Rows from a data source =
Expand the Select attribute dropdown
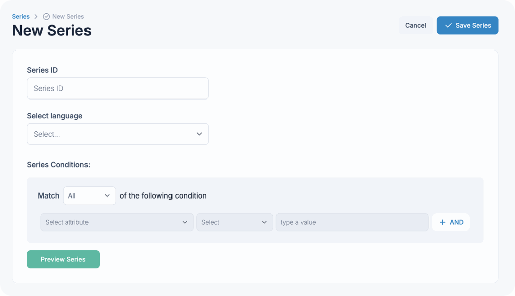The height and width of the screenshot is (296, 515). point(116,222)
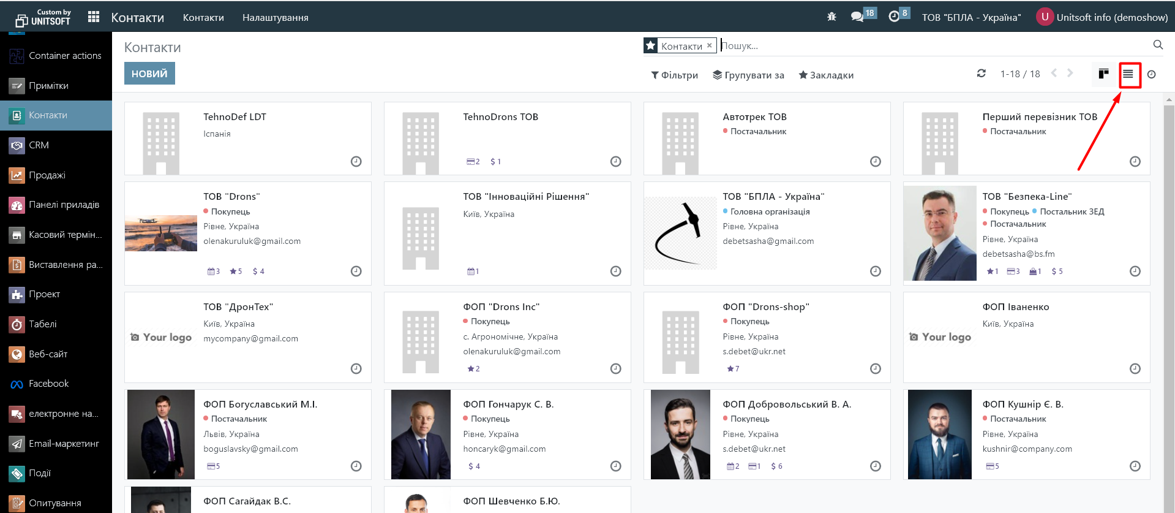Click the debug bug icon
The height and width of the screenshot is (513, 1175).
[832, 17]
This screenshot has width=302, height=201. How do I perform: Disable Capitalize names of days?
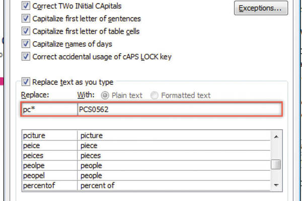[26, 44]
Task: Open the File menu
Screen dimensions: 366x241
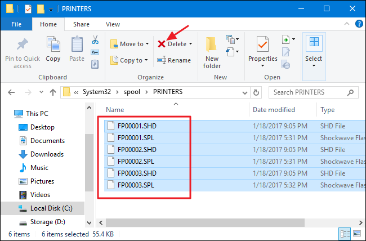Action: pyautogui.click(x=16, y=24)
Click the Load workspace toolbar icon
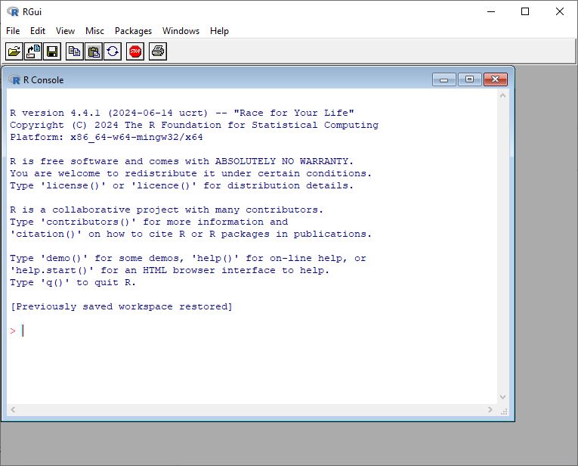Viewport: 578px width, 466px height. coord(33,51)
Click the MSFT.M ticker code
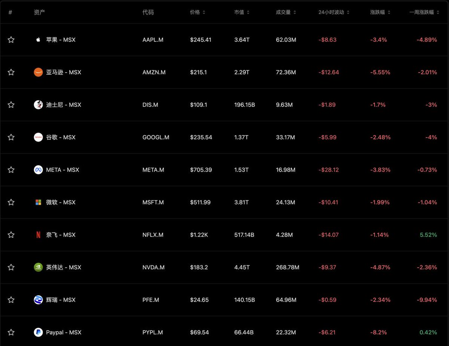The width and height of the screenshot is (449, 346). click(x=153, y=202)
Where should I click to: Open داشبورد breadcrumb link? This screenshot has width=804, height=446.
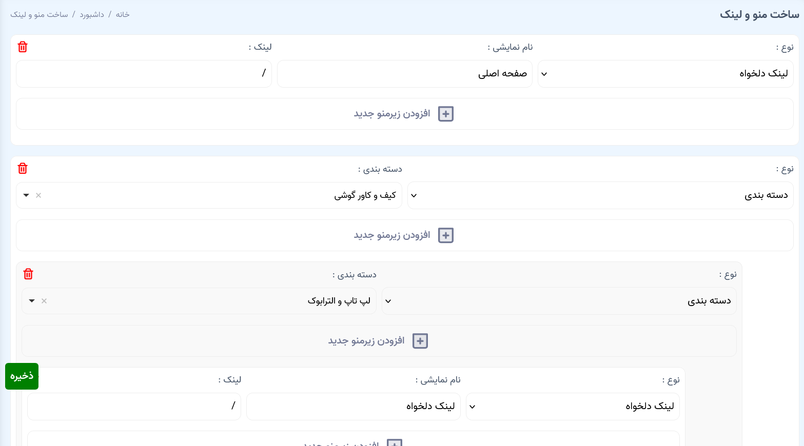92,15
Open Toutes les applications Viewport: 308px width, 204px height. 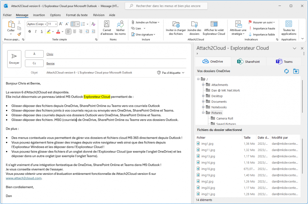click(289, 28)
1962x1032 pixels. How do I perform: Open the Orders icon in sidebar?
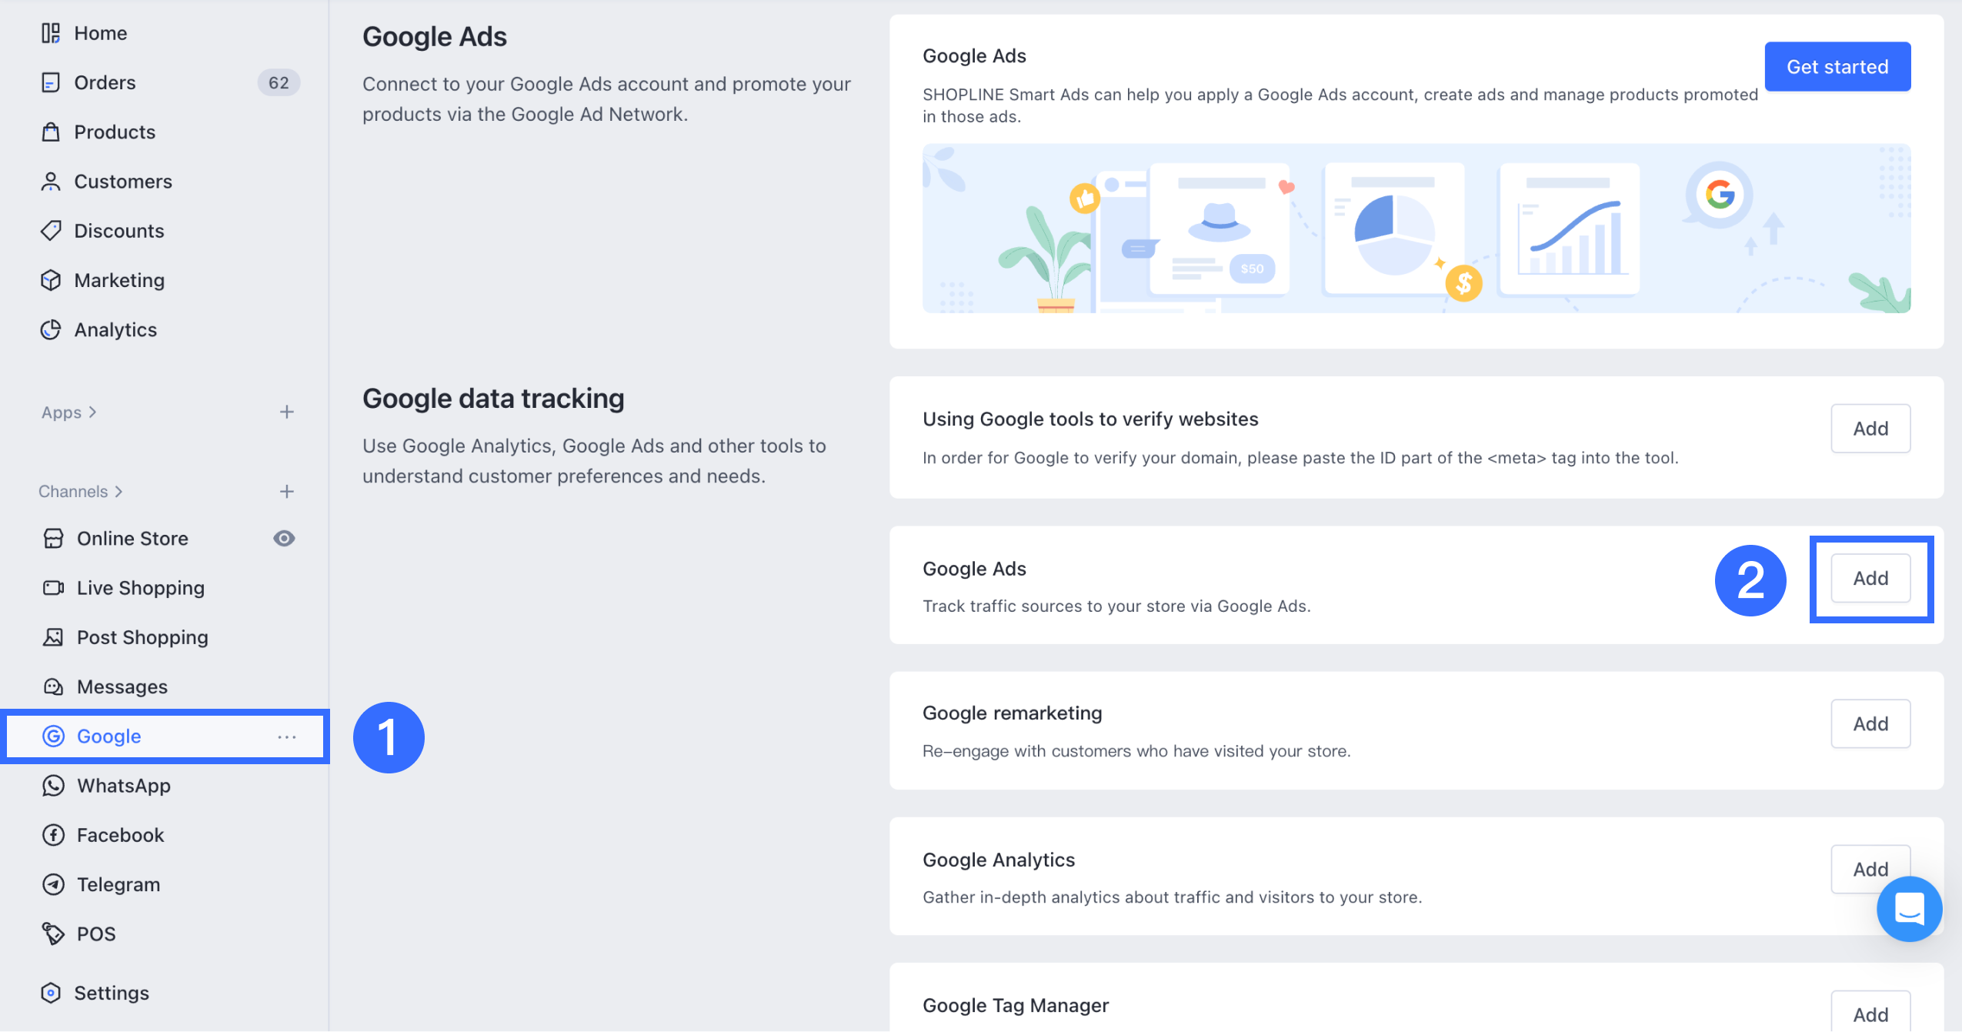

What is being asked =
Please list each row above that contains the word "This", matching uppercase and lowercase exactly.

Task solution =
This screenshot has width=302, height=201. How do I perform: Disable Capitalize names of days?
Where should I click to: Open داشبورد breadcrumb link? This screenshot has width=804, height=446.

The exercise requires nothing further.